__YOUR GOAL__: Your task is to copy each line of the material below that includes "computer".

__INFORMATION SHOWN__:
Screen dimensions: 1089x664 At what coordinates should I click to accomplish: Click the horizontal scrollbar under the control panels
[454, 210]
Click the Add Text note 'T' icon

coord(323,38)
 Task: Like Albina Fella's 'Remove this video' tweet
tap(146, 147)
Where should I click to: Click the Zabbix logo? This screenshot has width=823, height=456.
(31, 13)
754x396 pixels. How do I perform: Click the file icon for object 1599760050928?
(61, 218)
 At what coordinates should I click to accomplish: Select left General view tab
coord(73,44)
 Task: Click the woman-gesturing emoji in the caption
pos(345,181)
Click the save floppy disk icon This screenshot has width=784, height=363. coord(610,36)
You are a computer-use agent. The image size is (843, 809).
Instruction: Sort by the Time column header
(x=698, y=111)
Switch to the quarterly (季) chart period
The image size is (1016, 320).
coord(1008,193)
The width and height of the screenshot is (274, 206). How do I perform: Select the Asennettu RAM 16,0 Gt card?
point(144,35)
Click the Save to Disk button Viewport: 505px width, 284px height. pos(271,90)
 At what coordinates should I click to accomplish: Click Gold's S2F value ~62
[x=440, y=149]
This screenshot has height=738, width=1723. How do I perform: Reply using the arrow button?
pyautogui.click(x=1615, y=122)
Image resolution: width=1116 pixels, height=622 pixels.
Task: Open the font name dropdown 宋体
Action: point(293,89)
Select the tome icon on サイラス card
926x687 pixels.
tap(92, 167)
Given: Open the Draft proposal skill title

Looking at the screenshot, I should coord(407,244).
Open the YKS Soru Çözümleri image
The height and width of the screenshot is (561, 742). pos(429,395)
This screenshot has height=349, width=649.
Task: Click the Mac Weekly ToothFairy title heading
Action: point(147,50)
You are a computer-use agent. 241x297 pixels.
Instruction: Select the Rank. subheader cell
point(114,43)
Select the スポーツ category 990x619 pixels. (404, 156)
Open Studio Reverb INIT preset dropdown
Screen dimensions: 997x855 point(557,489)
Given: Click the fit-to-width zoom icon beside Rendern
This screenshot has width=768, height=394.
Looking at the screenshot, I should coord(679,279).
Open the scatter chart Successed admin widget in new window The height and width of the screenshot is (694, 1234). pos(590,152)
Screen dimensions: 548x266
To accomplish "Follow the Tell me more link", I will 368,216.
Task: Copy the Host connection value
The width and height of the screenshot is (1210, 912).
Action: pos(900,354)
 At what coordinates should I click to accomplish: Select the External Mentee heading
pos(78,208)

__ANSWER__:
You are a computer-use agent. The image size is (843, 809).
You are a computer-use agent. 241x297 pixels.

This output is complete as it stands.